Tax Reform You Can Believe In, Part II
by Richard
Now that we’ve solved the dilemma of funding universal health care, let’s move on to remedy another gaping hole in the tax collecting bucket.
The real estate lobby has enshrined residential real estate as the most sacred and untouchable of all exemptions and deductions.
Some actually make sense to me. Of course, real estate taxes should be deductible, otherwise it would represent an intolerable burden of uneven taxation.
And the current $8,000 tax credit for first time buyers is the only example of bailout spending I have seen that is targeted to achieve the biggest bang for the buck, and is matched to sync up with the trough of the recession.
But then come the truly excessive giveaways.
Most egregious of all, is the deduction for home mortgage interest. Which is truly welfare for the rich.
Let’s do the math:
The average single family home price nationally has fallen to approximately $160,000. Assuming high leverage (a new FHA loan, for example), plan on a new mortgage of $150,000, at 5.5%. That would be $8,250 in interest the first year, a number that steadily decreases as the mortgage amortizes, and principal payments steadily increase.
Yet the standard deduction for a married couple filing jointly is $11,400 in 2009. So the interest deduction is wasted…even a renting couple can claim the full $11,400.
It’s a different story for the jumbo loan on the McMansion.
They could easily rack up $30,000 or more in deductible interest, a subsidy born in large measure by the moderate income families who could not benefit from deductions in excess of the standard deduction.

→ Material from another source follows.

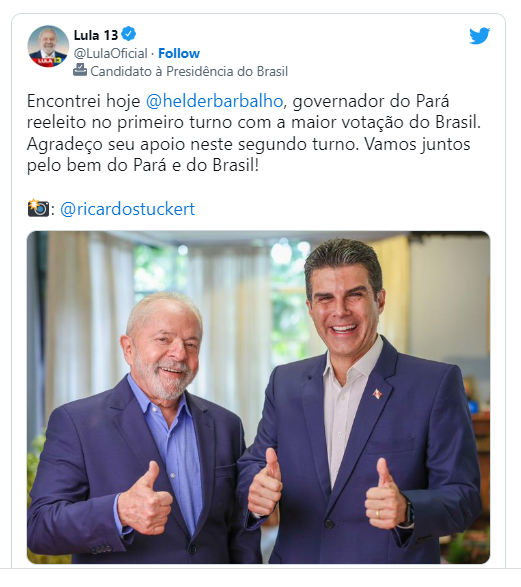
Task: Click the Twitter bird logo
Action: pos(479,36)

Which is why we are grossly over-housed as a nation. Housing is, after all, a consumption expenditure, that does nothing to increase savings or productivity.
The error is compounded, when we allow up to $1 million in acquisition indebtedness to qualify for the interest deduction on not just the primary home, but also the second, vacation home.
They say we have the governance we deserve in a democracy, which is pretty depressing as philosophies go.
I suppose that means we have the tax code we deserve in a flawed democracy, cravenly beholden to powerful special interest groups and lobbies.
We are both addicted to and addled by our love affair with consumption.
Eating too much food, consuming too much energy, driving extravagantly wasteful urban assault vehicles, and living in housing several orders of magnitude larger than what would be prudent.
And being goaded and prodded by tax incentives to facilitate such overconsumption.
To assuage our guilt.
Why not? It’s deductible…right?
June 30th, 2009 at 10:24 am
Well said.
It reminds me that one of the ways to tell a good realtor from a bad one is what they tell you about your mortgage:
… some will say that your payments are deductible (a falsehood, but to the extent that first year payments are mostly interest, it is not too far from the truth… still, it’s intentionally deceiving),
… others will say the interest is deductible (true, but as Richard said, it is an itemized deduction),
… a handful will point out the real facts as Richard did, and
… maybe a rare standout will encourage you to get a lower priced home, help you bargain down the price, and minimize your borrowing costs (by maximizing your downpayment) — even if that reduces their own commission.
Then again, that last guy has probably given up on the realtor lobby altogether and joined a non-profit.